Property prices in 70 large cities rose by 5.8 per cent year-on-year, 0.7 percentage points higher than the growth rate in May, according to a survey jointly released yesterday by the National Development and Reform Commission and the National Bureau of Statistics.
"As the second and third quarter is usually the hot season for the property market, the climbing prices are understandable," Richard Wang, a researcher in Beijing with the global real estate consultancy DTZ Debenham Tie Leung, told China Daily.
"Besides, since some of the macro control measures are just guidelines, the local governments are still working on detailed regulations, so it will take some time for those policies to take effect."
Wang said he believes the figures for July will be a better indicator of how the macro policies work.
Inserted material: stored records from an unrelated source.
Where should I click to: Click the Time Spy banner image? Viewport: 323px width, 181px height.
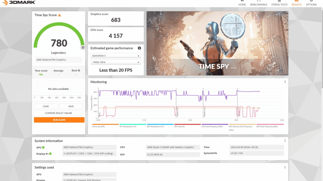click(x=217, y=43)
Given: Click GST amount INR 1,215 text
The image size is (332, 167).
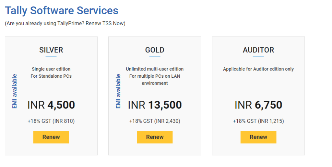Looking at the screenshot, I should (x=258, y=121).
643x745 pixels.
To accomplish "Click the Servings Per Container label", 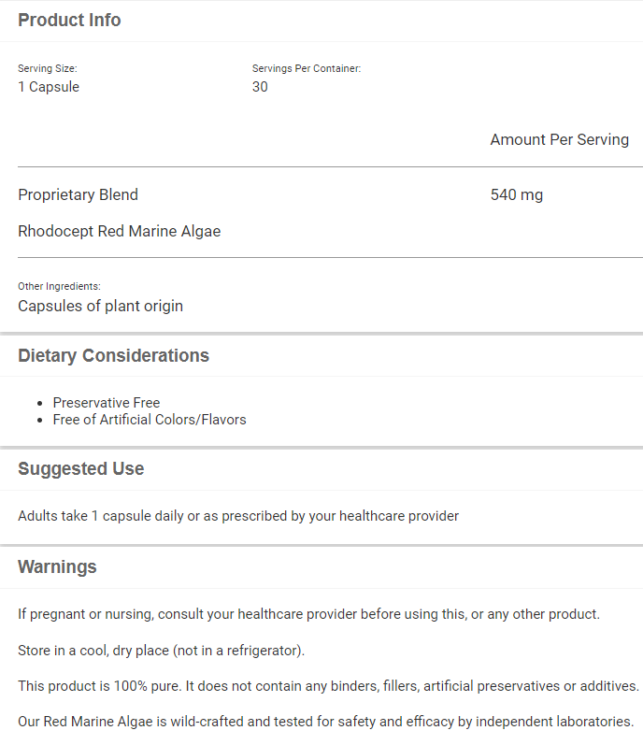I will pyautogui.click(x=307, y=68).
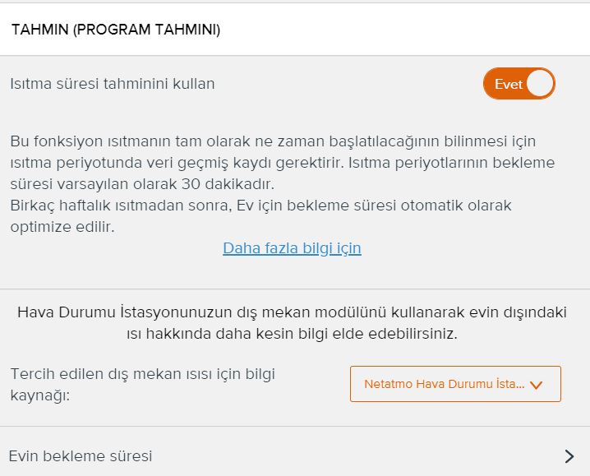This screenshot has height=476, width=590.
Task: Click the optimize edilir text line
Action: (x=62, y=227)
Since April the central government has introduced a series of measures to try to cool the market, including raising the one-year benchmark lending rate by 27 base points to 5.85 per cent, increasing down payments from 20 per cent to 30 per cent and introducing a minimum capital adequacy ratio of 35 per cent for property developers.
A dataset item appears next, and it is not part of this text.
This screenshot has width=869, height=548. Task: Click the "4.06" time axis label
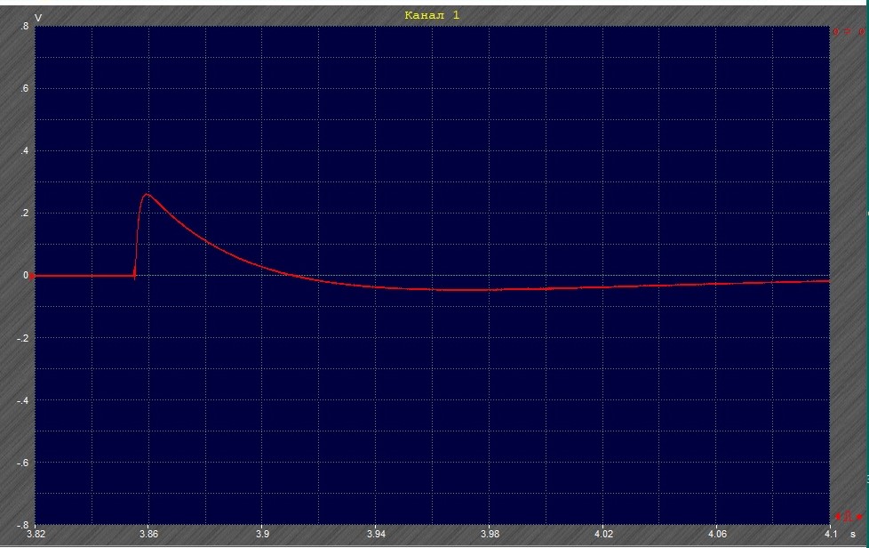717,534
Prices for newly-built homes climbed 6.6 per cent last month compared with a year earlier, 0.5 percentage points higher than the previous month.
Residential property prices in Shenzhen, a booming city in South China's Pearl River Delta region, jumped 14.6 per cent on a yearly basis, boasting the highest increase among the 70 cities surveyed.
The next highest rise was in Beijing, which reported a 11.2 per cent year-on-year hike in residential property prices.